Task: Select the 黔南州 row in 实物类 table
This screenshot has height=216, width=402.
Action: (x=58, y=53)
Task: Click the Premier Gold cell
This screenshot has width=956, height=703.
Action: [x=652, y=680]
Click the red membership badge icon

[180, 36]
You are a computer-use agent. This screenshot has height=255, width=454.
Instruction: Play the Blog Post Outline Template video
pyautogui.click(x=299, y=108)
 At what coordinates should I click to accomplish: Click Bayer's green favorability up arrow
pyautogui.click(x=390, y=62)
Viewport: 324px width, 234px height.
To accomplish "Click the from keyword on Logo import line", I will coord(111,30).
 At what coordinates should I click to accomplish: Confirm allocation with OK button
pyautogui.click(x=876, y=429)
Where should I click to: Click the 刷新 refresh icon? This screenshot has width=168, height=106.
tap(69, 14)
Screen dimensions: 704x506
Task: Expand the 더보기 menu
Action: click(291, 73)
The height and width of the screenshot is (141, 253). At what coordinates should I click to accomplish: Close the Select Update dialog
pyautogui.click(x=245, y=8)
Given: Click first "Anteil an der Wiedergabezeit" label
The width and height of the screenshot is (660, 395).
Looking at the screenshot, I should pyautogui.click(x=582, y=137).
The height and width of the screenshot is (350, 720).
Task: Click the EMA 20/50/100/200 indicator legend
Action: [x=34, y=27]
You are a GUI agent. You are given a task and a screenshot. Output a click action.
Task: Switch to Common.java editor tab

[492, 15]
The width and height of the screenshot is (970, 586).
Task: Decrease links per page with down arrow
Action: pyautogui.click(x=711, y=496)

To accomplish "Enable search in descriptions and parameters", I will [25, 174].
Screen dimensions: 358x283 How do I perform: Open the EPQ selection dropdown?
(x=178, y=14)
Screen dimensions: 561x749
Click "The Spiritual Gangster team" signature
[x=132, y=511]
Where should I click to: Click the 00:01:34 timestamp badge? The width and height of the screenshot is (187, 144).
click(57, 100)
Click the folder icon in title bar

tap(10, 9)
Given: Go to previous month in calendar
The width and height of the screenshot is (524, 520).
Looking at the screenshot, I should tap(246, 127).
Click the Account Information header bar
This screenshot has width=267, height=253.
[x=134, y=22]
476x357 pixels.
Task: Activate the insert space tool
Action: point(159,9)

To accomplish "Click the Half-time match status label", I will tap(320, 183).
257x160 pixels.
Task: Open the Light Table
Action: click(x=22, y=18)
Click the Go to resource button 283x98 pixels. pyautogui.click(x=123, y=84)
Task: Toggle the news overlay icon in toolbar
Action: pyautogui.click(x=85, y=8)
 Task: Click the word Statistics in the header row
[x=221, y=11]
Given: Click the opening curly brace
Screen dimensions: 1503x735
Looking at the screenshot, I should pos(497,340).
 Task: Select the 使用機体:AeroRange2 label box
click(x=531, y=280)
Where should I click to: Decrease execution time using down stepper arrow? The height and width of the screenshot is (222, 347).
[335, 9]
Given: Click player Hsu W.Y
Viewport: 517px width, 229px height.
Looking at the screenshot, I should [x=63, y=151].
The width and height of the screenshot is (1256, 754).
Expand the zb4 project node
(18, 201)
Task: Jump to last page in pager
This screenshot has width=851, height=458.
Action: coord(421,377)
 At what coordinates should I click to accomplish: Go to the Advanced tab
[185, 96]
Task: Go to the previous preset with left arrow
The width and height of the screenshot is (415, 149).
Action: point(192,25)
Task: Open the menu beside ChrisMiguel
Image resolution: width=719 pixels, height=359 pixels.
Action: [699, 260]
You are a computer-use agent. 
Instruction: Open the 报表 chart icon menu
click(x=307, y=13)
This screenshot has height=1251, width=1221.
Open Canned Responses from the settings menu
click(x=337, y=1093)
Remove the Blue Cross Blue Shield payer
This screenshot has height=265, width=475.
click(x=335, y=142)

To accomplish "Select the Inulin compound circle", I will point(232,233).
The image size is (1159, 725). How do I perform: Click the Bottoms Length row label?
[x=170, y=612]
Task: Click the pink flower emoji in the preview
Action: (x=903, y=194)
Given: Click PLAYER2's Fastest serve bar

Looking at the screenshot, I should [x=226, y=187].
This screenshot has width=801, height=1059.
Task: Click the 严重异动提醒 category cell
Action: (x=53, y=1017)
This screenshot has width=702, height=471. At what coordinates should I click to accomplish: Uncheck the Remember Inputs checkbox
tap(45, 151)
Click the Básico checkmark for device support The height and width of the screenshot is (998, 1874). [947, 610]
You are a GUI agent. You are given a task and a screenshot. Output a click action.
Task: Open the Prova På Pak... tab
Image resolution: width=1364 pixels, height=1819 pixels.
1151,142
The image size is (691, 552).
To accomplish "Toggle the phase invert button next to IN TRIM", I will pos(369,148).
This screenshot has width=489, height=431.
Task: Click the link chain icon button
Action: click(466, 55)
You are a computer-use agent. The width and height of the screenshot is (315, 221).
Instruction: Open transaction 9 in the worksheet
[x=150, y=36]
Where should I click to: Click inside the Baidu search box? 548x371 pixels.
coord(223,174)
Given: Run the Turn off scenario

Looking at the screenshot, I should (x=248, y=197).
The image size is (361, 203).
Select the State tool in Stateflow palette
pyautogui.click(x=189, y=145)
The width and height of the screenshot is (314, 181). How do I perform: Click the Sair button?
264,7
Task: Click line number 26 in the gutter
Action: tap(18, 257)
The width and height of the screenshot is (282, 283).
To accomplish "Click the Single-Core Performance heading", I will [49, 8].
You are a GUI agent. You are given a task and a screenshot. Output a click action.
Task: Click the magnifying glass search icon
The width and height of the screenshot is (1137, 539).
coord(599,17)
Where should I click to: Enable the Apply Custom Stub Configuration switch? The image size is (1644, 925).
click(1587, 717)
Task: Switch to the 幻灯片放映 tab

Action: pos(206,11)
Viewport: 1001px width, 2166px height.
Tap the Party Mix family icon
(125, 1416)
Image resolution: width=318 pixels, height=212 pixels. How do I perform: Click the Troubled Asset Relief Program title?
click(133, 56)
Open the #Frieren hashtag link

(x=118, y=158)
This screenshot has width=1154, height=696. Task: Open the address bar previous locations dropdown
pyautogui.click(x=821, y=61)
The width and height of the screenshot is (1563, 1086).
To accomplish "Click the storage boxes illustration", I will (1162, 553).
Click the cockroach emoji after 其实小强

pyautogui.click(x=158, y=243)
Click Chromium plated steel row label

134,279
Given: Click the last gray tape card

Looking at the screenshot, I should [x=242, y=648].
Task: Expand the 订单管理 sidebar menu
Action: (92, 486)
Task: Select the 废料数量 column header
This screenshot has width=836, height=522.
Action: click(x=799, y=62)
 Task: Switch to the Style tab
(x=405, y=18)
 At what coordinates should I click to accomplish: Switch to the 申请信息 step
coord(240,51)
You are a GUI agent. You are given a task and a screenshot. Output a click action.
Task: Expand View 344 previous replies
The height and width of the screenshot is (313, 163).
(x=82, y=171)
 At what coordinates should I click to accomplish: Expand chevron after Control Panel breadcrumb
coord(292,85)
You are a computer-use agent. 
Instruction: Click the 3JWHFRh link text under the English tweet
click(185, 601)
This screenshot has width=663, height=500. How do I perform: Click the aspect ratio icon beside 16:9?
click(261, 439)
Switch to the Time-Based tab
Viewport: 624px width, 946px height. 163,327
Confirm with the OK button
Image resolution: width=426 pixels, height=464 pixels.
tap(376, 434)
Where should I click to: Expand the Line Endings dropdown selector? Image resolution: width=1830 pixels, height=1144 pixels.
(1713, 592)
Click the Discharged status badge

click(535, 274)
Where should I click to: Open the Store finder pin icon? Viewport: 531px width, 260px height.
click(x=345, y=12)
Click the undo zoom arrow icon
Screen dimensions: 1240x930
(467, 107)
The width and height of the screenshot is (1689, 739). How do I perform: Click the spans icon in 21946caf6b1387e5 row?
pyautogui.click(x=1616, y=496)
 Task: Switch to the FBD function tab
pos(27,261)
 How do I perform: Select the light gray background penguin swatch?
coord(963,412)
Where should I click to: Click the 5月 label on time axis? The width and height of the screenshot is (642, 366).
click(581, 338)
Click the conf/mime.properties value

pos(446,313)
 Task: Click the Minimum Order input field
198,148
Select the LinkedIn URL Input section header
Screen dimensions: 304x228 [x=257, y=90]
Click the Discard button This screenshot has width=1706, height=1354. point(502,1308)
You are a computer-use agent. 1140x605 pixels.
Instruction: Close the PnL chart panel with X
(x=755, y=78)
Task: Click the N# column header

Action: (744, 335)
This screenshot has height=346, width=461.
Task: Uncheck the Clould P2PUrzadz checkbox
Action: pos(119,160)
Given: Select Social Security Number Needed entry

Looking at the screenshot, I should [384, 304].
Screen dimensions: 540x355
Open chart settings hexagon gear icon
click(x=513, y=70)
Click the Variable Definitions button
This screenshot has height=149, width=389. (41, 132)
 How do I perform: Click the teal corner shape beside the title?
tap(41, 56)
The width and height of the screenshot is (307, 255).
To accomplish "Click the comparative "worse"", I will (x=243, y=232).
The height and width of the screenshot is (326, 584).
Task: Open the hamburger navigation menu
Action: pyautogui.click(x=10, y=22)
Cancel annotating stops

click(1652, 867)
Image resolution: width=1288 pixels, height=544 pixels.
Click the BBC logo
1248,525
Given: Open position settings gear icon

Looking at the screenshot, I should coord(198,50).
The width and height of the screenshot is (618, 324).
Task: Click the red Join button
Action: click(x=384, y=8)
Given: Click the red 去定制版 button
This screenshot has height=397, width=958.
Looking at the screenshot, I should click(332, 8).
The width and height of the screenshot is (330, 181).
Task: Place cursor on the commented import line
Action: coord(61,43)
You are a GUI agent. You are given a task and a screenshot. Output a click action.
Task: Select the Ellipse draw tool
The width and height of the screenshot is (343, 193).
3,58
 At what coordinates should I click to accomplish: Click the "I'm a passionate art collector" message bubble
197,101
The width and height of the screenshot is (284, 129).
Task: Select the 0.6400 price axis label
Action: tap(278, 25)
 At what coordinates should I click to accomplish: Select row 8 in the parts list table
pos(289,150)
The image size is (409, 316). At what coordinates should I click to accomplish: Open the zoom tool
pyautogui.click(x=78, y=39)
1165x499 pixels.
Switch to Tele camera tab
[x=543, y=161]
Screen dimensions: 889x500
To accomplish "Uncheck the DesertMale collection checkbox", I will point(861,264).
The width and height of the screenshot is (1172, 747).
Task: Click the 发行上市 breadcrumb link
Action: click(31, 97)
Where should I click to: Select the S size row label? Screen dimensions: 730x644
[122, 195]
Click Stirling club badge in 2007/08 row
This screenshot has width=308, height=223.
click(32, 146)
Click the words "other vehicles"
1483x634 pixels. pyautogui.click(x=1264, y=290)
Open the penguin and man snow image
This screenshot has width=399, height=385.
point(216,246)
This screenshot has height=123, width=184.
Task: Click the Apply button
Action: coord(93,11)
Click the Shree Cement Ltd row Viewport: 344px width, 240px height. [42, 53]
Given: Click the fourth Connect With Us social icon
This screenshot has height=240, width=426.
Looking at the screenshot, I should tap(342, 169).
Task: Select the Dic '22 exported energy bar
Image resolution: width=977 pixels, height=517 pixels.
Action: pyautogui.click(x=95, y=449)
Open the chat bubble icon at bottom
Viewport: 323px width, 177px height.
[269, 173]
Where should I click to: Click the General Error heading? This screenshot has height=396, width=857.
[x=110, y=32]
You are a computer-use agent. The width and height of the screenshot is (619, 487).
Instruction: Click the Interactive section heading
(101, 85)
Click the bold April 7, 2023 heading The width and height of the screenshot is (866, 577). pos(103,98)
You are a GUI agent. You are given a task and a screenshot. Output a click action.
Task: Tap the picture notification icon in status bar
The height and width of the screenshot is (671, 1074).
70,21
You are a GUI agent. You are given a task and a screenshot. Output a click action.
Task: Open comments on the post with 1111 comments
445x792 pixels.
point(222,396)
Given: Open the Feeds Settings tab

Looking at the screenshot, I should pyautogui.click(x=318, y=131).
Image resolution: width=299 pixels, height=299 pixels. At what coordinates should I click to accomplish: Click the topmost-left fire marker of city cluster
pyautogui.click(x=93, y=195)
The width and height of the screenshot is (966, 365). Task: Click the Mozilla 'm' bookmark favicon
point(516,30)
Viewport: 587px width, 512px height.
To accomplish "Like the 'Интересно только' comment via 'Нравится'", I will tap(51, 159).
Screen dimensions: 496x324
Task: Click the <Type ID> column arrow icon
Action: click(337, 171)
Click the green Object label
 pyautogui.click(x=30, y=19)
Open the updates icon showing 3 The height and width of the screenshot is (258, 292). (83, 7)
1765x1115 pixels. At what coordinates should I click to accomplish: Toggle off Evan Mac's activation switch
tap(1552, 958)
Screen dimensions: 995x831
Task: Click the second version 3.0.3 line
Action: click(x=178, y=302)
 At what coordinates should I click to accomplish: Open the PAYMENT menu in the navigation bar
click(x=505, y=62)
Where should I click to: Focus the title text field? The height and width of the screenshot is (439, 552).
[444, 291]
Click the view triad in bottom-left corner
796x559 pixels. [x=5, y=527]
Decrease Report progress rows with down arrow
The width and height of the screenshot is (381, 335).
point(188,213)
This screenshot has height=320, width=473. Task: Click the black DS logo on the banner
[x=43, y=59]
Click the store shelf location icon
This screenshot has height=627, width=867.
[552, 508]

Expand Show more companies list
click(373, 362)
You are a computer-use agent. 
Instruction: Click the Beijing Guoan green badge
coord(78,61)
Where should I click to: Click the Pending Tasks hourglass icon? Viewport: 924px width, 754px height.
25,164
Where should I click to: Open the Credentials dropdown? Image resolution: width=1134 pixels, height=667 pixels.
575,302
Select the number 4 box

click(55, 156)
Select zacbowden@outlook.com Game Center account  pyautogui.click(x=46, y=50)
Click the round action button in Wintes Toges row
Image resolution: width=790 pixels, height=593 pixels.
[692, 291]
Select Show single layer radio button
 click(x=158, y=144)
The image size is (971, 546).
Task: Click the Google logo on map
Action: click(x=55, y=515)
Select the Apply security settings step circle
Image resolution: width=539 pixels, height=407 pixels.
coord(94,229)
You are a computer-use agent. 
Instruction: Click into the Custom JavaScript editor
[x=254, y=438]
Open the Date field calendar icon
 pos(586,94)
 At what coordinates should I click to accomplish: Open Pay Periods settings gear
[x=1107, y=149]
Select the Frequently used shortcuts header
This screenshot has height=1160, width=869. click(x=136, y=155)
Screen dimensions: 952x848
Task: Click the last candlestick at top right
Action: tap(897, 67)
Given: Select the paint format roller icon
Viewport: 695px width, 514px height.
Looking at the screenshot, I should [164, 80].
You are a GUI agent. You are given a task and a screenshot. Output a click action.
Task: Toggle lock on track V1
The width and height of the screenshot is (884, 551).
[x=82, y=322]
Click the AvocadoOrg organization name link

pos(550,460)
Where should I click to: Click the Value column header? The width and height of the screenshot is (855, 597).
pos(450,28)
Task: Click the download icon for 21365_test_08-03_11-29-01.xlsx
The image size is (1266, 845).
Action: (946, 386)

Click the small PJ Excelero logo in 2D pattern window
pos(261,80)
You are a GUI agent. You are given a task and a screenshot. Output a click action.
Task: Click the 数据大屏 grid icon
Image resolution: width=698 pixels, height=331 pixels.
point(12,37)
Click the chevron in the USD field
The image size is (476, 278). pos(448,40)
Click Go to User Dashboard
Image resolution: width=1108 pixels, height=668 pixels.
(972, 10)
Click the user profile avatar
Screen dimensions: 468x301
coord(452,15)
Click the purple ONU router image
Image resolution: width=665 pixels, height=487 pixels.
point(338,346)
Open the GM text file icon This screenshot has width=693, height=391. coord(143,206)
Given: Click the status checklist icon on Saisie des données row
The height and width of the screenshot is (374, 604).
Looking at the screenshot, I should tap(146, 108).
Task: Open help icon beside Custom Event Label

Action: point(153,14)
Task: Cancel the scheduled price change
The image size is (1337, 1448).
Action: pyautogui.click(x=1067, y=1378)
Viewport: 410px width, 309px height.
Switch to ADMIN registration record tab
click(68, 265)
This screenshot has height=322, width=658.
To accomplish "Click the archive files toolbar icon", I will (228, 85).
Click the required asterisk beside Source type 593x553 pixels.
---*---
■ Work order: Please give an exact copy of the entries above, from the line with "The width and height of the screenshot is (524, 520)." down to the line with "Task: Go to", inclusive, and nothing else.

■ Response to this exercise:
The width and height of the screenshot is (524, 520).
Looking at the screenshot, I should tap(246, 127).
Click the Account Information header bar
This screenshot has width=267, height=253.
[x=134, y=22]
476x357 pixels.
Task: Activate the insert space tool
Action: point(159,9)

To accomplish "Click the Half-time match status label", I will tap(320, 183).
257x160 pixels.
Task: Open the Light Table
Action: click(x=22, y=18)
Click the Go to resource button 283x98 pixels. pyautogui.click(x=123, y=84)
Task: Toggle the news overlay icon in toolbar
Action: pyautogui.click(x=85, y=8)
 Task: Click the word Statistics in the header row
[x=221, y=11]
Given: Click the opening curly brace
Screen dimensions: 1503x735
Looking at the screenshot, I should pos(497,340).
 Task: Select the 使用機体:AeroRange2 label box
click(x=531, y=280)
Where should I click to: Decrease execution time using down stepper arrow? The height and width of the screenshot is (222, 347).
[335, 9]
Given: Click player Hsu W.Y
Viewport: 517px width, 229px height.
Looking at the screenshot, I should [x=63, y=151].
The width and height of the screenshot is (1256, 754).
Expand the zb4 project node
(18, 201)
Task: Jump to last page in pager
This screenshot has width=851, height=458.
Action: coord(421,377)
 At what coordinates should I click to accomplish: Go to the Advanced tab
[185, 96]
Task: Go to the previous preset with left arrow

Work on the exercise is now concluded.